Cuando los poetas mueren van derecho a sus palabras, a las sensaciones que despiertan con sus imágenes... siguen en la vida a través de todos.
``El poeta estaba enfermo cuando llegó la muerte a visitarlo. Yo soy -dijo la muerte- tu verdadera madre. La que te trajo al mundo te trajo a mis brazos para siempre... ¿Te irás? -le dijo el poeta-. La muerte sonrió: Estoy''. El poeta y la muerte: nadie mejor que Sabines para hablar de su propia muerte.
Nadie mejor que él para escribirla: ``Alguien me habló todos los días de mi vida al oído, despacio, lentamente. Me dijo: ¡vive, vive, vive! Era la muerte''.
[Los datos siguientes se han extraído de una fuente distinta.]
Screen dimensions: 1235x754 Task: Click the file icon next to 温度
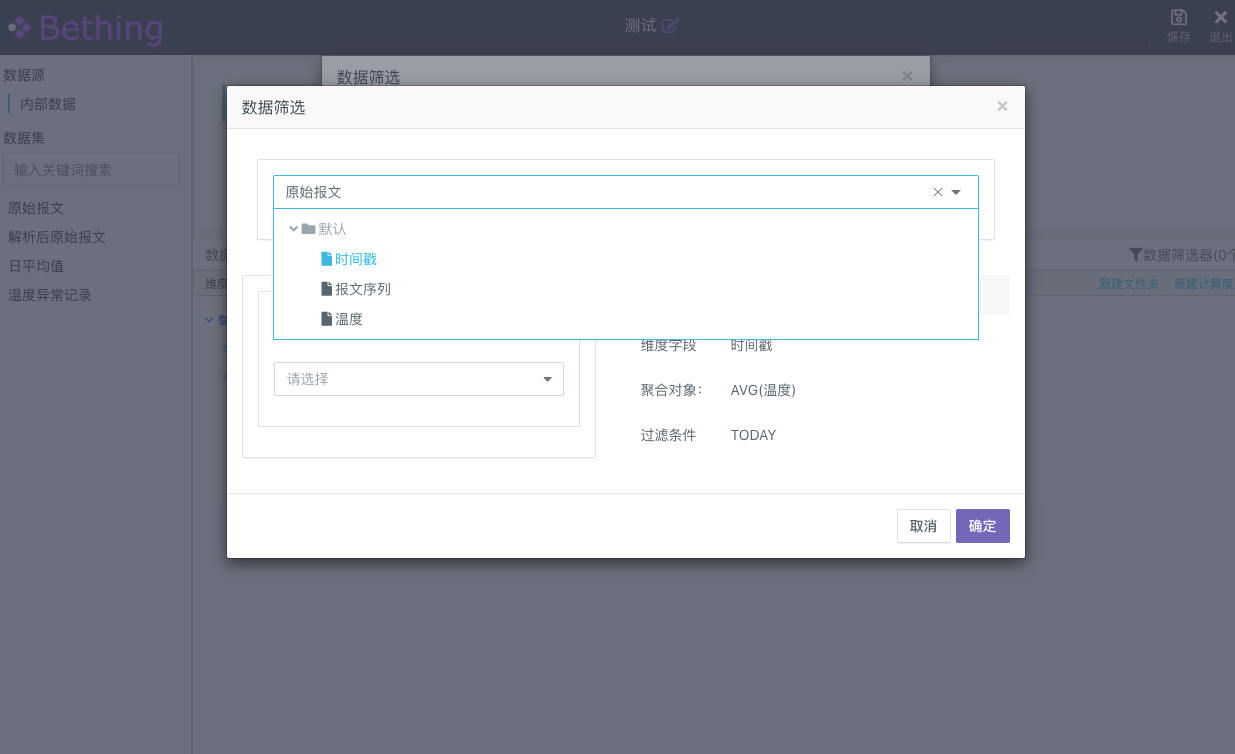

Para anticiparla: ``Antes de que caiga sobre mi lengua el hielo del silencio, antes de que se te raje mi garganta y mi corazón se desplome como una bolsa de cuero, quiero decirte, vida mía, lo agradecido que estoy, por este hígado estupendo que me dejó comer todas tus rosas, el día que entré a tu jardín oculto sin que nadie me viera''.
Para ponerla en su lugar: ``La muerte no importa. Lo que importa es la lluvia, afuera, la insensible tarde, la vida despidiéndose inútilmente''. Para enterrar su propia muerte: ``En tu pecho vacío no podrás morir. En tu boca sin fue- go no podrás morir. En tus ojos sin nadie no podrás morir... Enterramos tu traje, tus zapatos, el cáncer; no podrás morir. Tu silencio enterramos. Tu cuerpo con candados. Tus canas finas, tu dolor clausurado. No podrás morir''.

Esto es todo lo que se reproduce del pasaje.